Dann löste er den Blick von dem wunderbaren, gesichtslosen Mädchen und sah hinunter auf die eigenen, zerrissenen Kleider. Rachel wartete, und sein Essen war kalt geworden. Eine vertraute, unbestimmte Last kletterte zurück auf ihren angestammten Sitz, beugte seinen Nacken und ließ die Schultern herabfallen, als er zu den Dienstbotenquartieren hinüberstapfte.

V

Das Turmfenster

Der Novander versprühte in Wind und zartem Schnee; geduldig wartete der Decander, das Jahresende am Mantelsaum.

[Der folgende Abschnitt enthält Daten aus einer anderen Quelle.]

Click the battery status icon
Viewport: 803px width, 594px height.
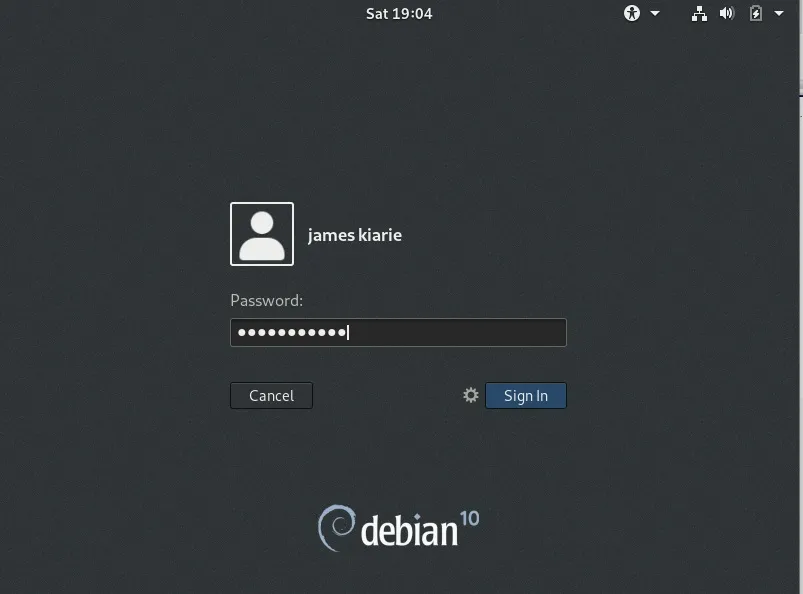click(x=755, y=14)
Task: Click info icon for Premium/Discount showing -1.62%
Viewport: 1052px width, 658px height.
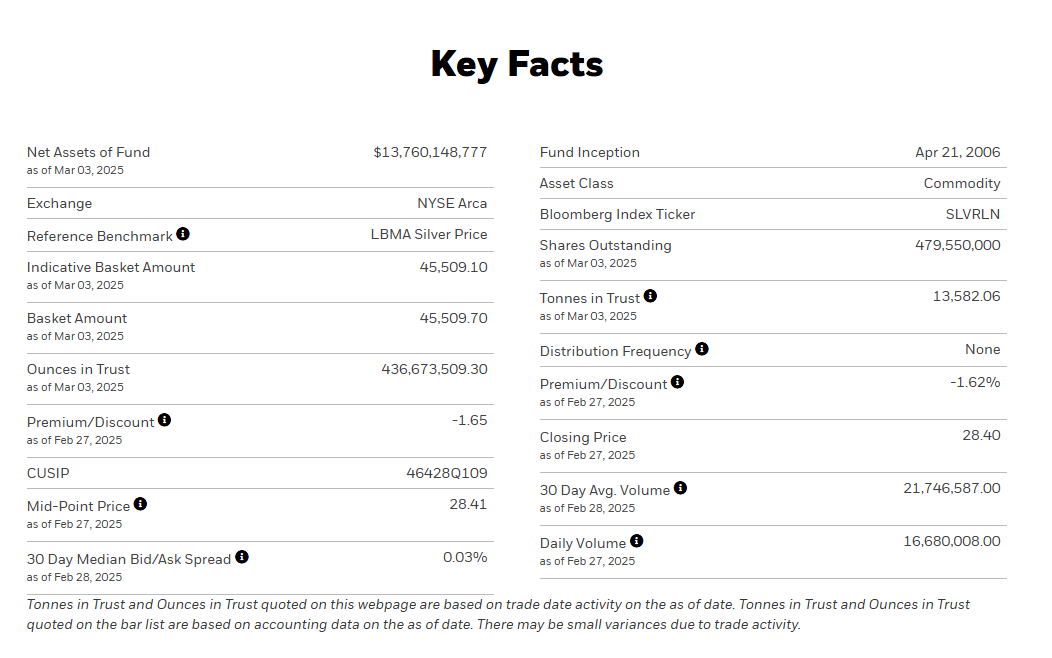Action: 677,382
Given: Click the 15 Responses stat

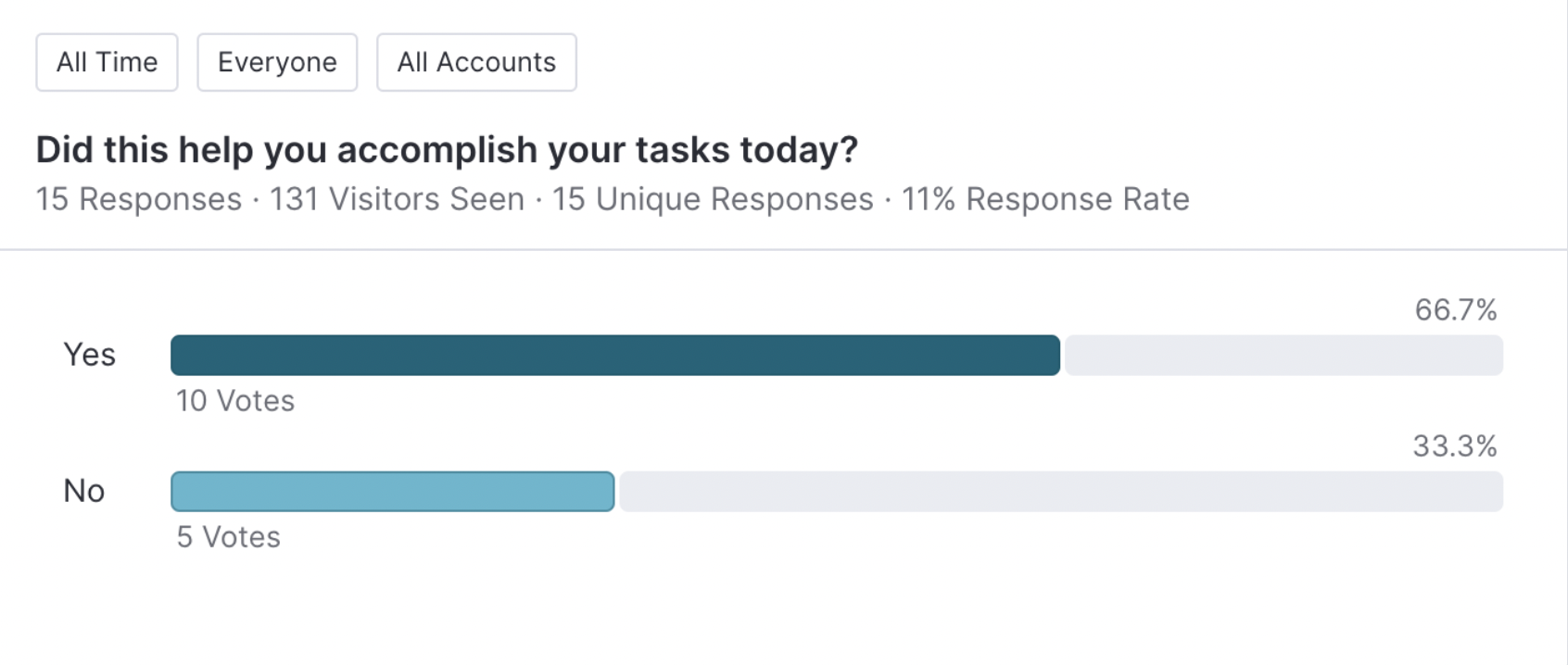Looking at the screenshot, I should 139,199.
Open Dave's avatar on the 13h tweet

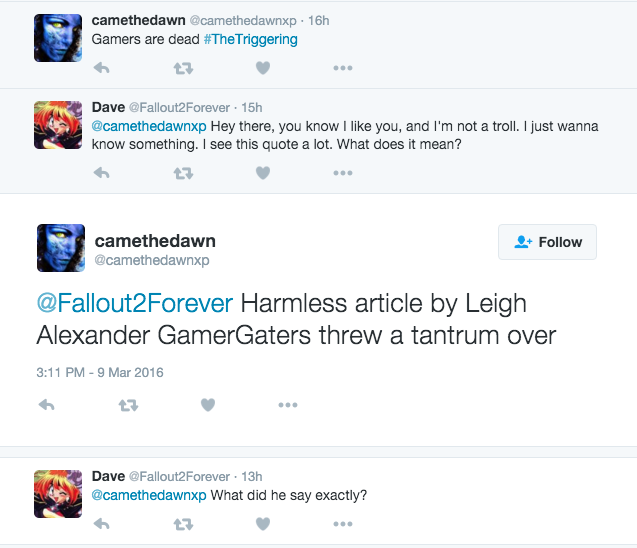tap(58, 494)
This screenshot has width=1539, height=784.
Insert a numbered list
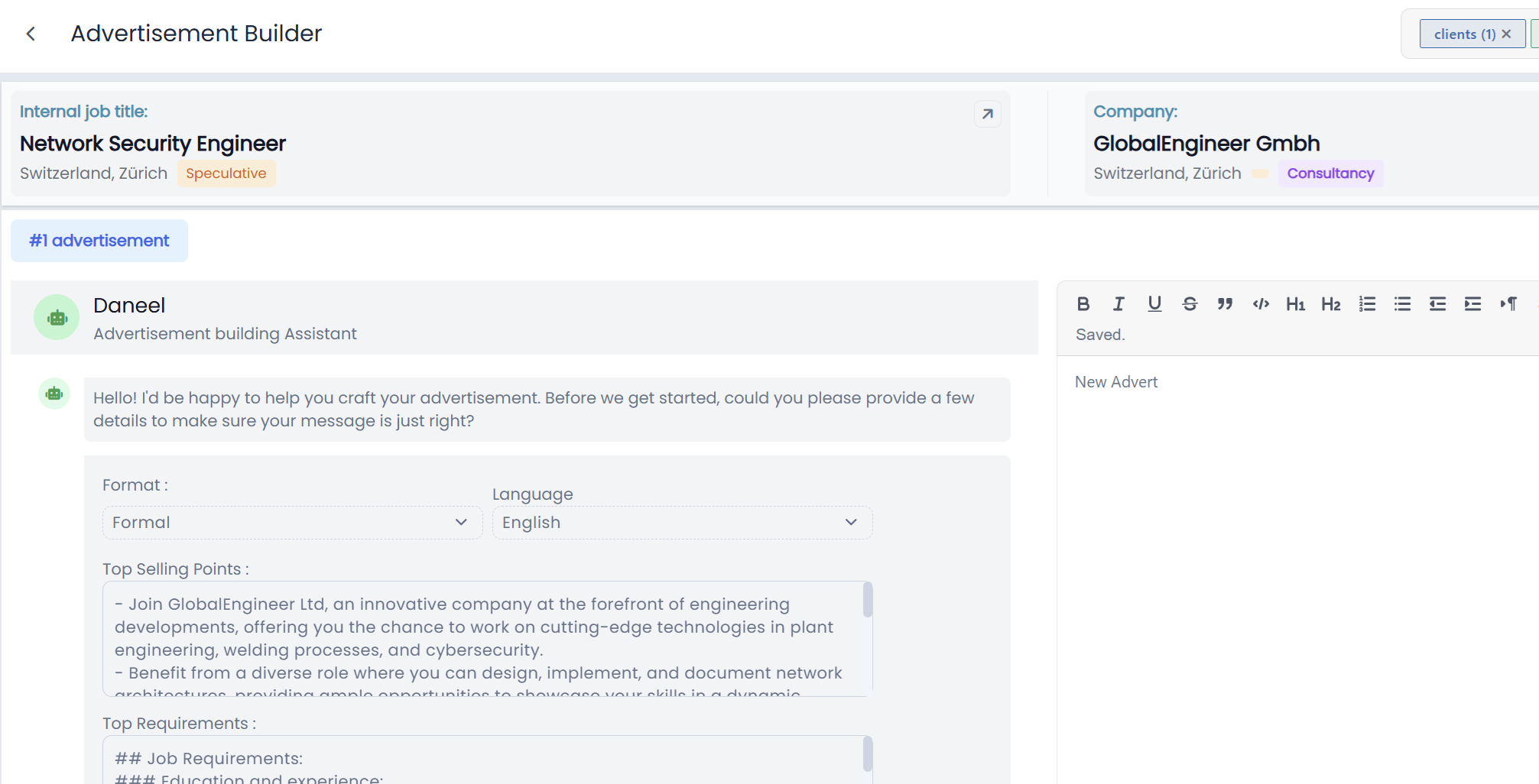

Nachdem König Johan Presbyter seine beiden Söhne zum Hochhorst zurückberufen hatte, erkrankte er aufs neue und zog sich wieder in sein abgedunkeltes Zimmer zurück, umschwärmt von Wundärzten, gelehrten Doktoren und scheltenden, besorgten Leibdienern. Von Sankt Sutrin, der großen Kirche von Erchester, rauschte Bischof Domitis herbei und etablierte sich am Krankenbett, wo er den König zu jeder Tages- und Nachtzeit aus dem Schlaf rüttelte, um Webmuster und Gewicht der königlichen Seele zu inspizieren. Der alte, immer schwächer werdende Mann ertrug Schmerz und Priester mit stoischer Tapferkeit.